We're interested in the URL, specifically, "showthread.php?goto=newpost&t=257659". The "suffix" is a large-enough-to-be-unique (to new post links) block of text that immediately follows the URL we want.

This gets the URLs on their own lines (and thus, in AppleScript parlance, in their own paragraphs):

-- All links, on their own line.
set rawSource to replaceText from "href=\"" to (return & forumURL) for rawSource
set rawSource to replaceText from suffix to ("•" & return) for rawSource

The first line (that isn't a comment) puts every link (the href=\" part denotes links) on its own line (the "return") with the forumURL at the front.

The second line replaces the suffix with the character • and a return to further separate the URLs we want on their own lines.

In other words, EVERY link is started on a new line, but only the URLs with a matching suffix - the "new post" links - will end with the • character.
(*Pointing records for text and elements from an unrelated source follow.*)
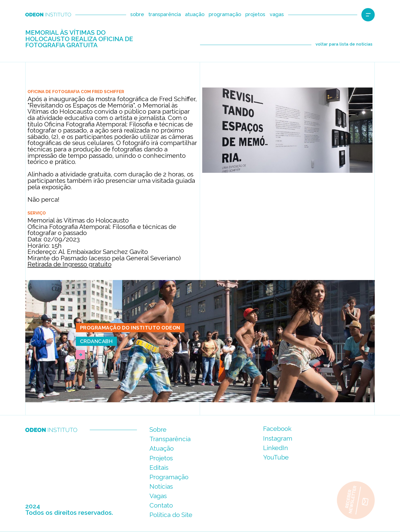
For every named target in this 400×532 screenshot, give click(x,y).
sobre (137, 14)
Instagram (278, 438)
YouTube (276, 457)
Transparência (170, 439)
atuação (195, 14)
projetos (255, 14)
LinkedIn (276, 448)
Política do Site (171, 515)
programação (225, 14)
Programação (169, 477)
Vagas (158, 496)
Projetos (161, 458)
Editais (159, 468)
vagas (277, 14)
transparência (164, 14)
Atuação (161, 448)
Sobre (158, 429)
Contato (161, 505)
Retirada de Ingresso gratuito (69, 264)
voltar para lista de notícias (344, 44)
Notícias (161, 486)
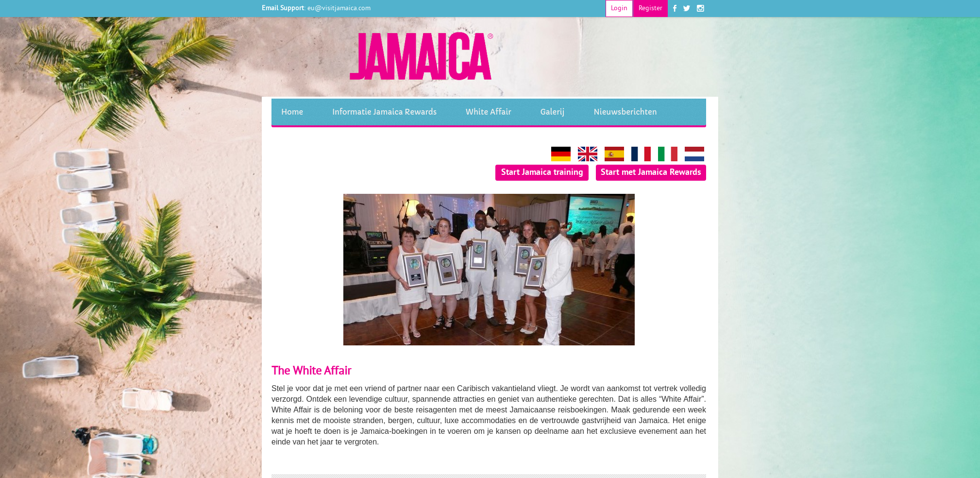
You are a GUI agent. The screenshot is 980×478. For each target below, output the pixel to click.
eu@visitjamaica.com (339, 8)
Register (650, 8)
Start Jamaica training (542, 172)
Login (619, 8)
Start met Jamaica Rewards (651, 172)
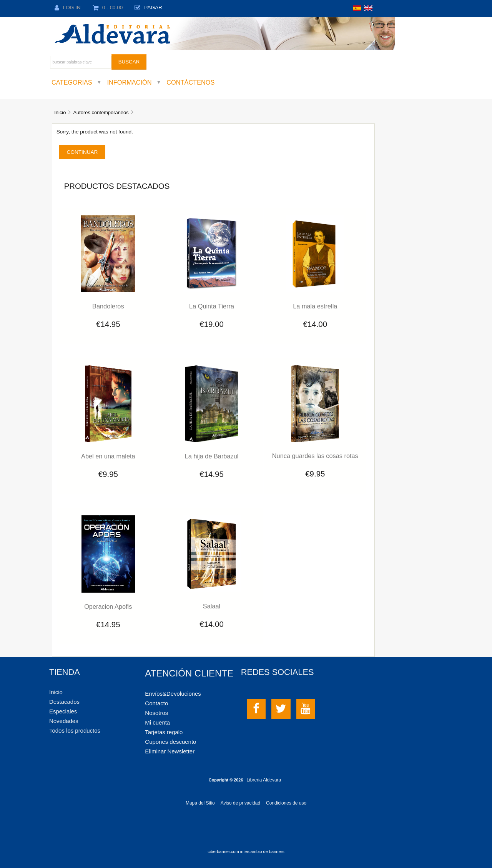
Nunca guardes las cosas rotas (315, 456)
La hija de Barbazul (212, 456)
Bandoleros (108, 306)
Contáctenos (190, 82)
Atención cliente (189, 673)
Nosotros (156, 713)
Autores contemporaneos (101, 112)
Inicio (60, 112)
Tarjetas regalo (164, 732)
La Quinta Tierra (211, 306)
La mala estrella (315, 306)
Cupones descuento (170, 741)
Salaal (211, 606)
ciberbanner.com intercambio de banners (246, 851)
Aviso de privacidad (240, 803)
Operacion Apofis (108, 606)
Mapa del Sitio (200, 803)
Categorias (72, 82)
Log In (68, 7)
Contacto (156, 703)
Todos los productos (75, 730)
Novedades (64, 721)
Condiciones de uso (286, 803)
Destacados (64, 701)
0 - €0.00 (108, 7)
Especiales (63, 711)
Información (130, 82)
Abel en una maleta (108, 456)
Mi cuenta (157, 722)
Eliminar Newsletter (170, 751)
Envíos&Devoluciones (173, 693)
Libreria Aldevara (264, 780)
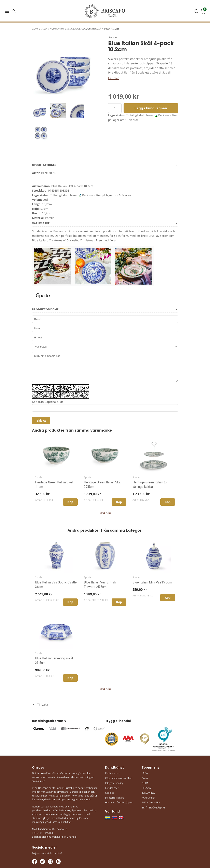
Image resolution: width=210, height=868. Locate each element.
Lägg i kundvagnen (151, 108)
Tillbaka (40, 704)
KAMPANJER (148, 798)
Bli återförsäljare (114, 798)
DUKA (44, 29)
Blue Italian (73, 29)
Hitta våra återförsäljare (119, 802)
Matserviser (57, 29)
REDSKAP (147, 788)
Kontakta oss (112, 773)
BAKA (145, 778)
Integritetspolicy (114, 783)
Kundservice (112, 788)
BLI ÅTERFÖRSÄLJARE (153, 807)
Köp (70, 502)
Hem (35, 29)
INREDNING (148, 793)
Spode (112, 37)
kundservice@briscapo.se (52, 829)
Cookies (109, 793)
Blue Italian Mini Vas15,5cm (152, 582)
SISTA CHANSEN (151, 802)
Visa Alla (105, 513)
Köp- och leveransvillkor (119, 778)
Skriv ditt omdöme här (105, 367)
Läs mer (113, 78)
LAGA (145, 773)
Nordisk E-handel (67, 837)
But this replaceText bit, what's that? Simply this:

to replaceText from textToFind to replacementText for sourceText
    set AppleScript's text item delimiters to {textToFind}
    set sourceTextList to every text item of sourceText
    set AppleScript's text item delimiters to {replacementText}
    return sourceTextList as text
end replaceText

A quick and easy way to replace text.

Moving on, we've now got all of the URLs we want on a line that begins with the forumURL and ends with •. So…

-- Match.
set linkList to {}
set rawSourceParagraphs to paragraphs in rawSource
repeat with theLine in rawSourceParagraphs
    if theLine ends with "•" then
        set theLine to replaceText from "•" to "" for theLine
        set theLine to replaceText from "&amp;" to "&" for theLine
        set linkList to linkList & theLine
    end if
end repeat

First we set a new global variable linkList to an empty set. Then we set the variable rawSourceParagraphs to a list of the paragraphs in rawSource - this simply makes every new line a paragraph and thus a separate item in the list.

We want to cycle through rawSourceParagraphs and pull out the relevant URLs - remember they'll end with •. Since we know that, we quickly look at the lines (or paragraphs) that end with • and replace the bullet with nothing. Some sites encode & as &amp; so we convert it back because we just want the symbol in our URL.

Then we add the new URL to the existing list "linkList" ((I know, if you've programed a linked list this is somewhat confusing. I probably could have called this variable "urlList" but I found the slight confusion between linked lists and linkList amusing.)).

So now we've got a list of links we want to open.

tell application "Safari"
    repeat with theLink in reverse of linkList
        try
            open location theLink
        end try
    end repeat

if extraLocation is not "" then open location extraLocation

    -- Go back to original page
    if (count of linkList) > 0 then open location siteURL
end tell

This should be pretty easy to figure out. One nice thing was the in reverse addition to the repeat with. This opens the links farther down on the page (typically the older threads) first, so you can work your way up to the newest posts. It's how I prefer to read forums.

The last line with (count of linkList) refreshes the original page if there are new posts. The primary reason? To take you back to the first tab which should appear right before the oldest thread, so you can close it and just move through your tabs, left to right, easily ((Depending on your Safari settings, of course. Mine open new links in tabs and to the right of the current tab.)).

One bit not explained is the "extraLocation" variable. You can use it to open a page you always visit on that particular site or, as I'll demonstrate below, to open your private messages window if you have any private messages. This block goes right beneath the set forumURL bit:

if rawSource does not contain "/messages/\">0 New Messages" then
set extraLocation to "http://thesandtrap.com/messages/"
end if

Easy enough, eh?!

I'm sure the script could be improved (I made a small improvement today, in fact), but it works for me and I don't have to worry about it, so there you go.

P.S. I do hope the copying/pasting and formatting to special characters doesn't goof things up. I've taken care to get the & and &amp; and other entities and formatting and such correct, but if I've missed something somewhere, please let me know.